PROMPT A: Count the lines in the listing that contain the word "resolution", and reply with that number only.

SOURCE PASSAGE:
Friday, June 12, 2009

Question of the day

Scientist: "Why do you think the sun goes round the earth?"

Non-scientist: "Well, it looks like it!"

Scientist: "So what would it look like if the earth were going round the sun?"

Thursday, June 11, 2009

Christopher Purves

Yesterday was my birthday and was such a brilliant day! I was taken to Glyndebourne on Tuesday to see Falstaff with the excellent Christopher Purves wearing much extra flesh and the wonderful Marie-Nicole Lemieux playing a very amusing Mistress Quickly. One of my goddaughters lives near Lewes and her brother shares his birthday with mine so I stayed with them and we opened many presents in the morning. He was 13 and got a sparkling red and silver bicycle. He was also given (by an errant schoolfriend) a roulette set so we were at the roulette wheel by 11am before going to one of the best Chinese restaurants in Brighton (China Garden) for a dim-sum lunch. Eurodog will be pleased to hear that I was very restrained as I had a birthday dinner later at the Brasserie Blanc in Winchester. P.S. My diet has started today!

Tuesday, June 09, 2009

Nonsense of the day

I am greatly enjoying reading (for the first time) the classic satire, "England, their England" written by A.G.Macdonell in 1933. It's a study by a Scotsman of English society in the 1920s. Here's an excerpt:

"Do you prefer crocodile or suede for fog containers?"

"For what?" faltered Donald.

"For fog horn containers. I've just lost mine beside the Mitcham Gasworks, and I've put an advertisement in the Dog-Lover's World and also in the Battersea and East Putney Philatelist to say that the Finder may keep it." He gazed at Donald with tragic intensity.

Donald's brain began to go round in circles.

WORKING DATA:
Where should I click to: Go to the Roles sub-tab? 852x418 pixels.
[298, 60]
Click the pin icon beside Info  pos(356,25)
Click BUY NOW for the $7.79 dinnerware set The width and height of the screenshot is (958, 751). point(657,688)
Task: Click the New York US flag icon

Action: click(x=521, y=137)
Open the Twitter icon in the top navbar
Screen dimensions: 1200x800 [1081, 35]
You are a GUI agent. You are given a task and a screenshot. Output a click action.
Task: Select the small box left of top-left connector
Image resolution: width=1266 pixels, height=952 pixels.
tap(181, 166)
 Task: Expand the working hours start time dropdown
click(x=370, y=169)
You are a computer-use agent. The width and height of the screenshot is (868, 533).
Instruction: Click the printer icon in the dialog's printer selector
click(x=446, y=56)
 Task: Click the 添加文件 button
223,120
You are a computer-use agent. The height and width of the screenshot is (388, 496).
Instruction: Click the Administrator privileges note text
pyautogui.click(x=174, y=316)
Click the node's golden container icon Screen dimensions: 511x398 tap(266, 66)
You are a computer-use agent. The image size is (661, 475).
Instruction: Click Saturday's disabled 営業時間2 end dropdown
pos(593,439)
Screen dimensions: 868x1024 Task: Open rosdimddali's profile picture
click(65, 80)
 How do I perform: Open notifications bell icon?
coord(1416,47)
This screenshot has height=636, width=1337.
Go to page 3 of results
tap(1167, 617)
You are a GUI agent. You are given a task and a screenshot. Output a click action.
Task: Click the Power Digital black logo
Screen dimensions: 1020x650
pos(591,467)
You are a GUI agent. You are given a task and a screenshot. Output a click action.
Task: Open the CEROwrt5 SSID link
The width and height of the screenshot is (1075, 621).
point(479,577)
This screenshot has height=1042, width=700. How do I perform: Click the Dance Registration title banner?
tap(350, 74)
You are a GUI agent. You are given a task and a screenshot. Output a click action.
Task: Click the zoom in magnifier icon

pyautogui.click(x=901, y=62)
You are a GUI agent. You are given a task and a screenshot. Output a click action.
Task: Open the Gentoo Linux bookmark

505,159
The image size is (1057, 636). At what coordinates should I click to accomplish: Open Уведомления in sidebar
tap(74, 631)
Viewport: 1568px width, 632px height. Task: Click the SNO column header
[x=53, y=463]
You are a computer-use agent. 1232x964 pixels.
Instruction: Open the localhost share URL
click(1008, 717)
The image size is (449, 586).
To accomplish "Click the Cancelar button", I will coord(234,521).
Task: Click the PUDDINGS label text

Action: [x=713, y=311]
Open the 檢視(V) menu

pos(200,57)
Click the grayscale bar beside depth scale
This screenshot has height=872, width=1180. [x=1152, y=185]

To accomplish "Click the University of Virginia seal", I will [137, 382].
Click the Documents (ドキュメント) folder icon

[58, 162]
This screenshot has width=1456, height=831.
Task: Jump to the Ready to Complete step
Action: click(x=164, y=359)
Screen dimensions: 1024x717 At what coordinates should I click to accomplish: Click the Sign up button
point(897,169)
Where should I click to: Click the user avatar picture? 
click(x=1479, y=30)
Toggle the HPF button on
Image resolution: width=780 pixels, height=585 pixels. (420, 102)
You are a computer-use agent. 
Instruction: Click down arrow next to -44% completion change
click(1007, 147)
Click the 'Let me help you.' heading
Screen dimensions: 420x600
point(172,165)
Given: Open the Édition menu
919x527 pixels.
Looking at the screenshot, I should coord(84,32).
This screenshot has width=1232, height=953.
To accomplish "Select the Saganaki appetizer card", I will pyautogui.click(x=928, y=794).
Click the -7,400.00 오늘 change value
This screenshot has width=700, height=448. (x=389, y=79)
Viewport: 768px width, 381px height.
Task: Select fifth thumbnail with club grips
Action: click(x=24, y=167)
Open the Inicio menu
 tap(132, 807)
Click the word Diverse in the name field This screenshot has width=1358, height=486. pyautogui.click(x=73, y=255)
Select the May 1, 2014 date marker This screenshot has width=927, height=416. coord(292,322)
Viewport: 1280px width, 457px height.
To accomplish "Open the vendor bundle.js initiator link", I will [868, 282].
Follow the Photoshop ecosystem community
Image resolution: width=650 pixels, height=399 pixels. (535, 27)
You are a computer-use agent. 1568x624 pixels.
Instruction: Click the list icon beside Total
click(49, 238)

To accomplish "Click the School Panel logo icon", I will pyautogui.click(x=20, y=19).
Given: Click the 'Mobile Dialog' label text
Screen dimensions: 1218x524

PROMPT B:
Answer these questions from the blog excerpt:
(i) Which opera did the writer see at Glyndebourne?
(ii) How old did the brother of the writer's goddaughter turn?
(iii) In what year did A.G.Macdonell write "England, their England"?

TASK RESPONSE A: 3

TASK RESPONSE B:
(i) Falstaff
(ii) 13
(iii) 1933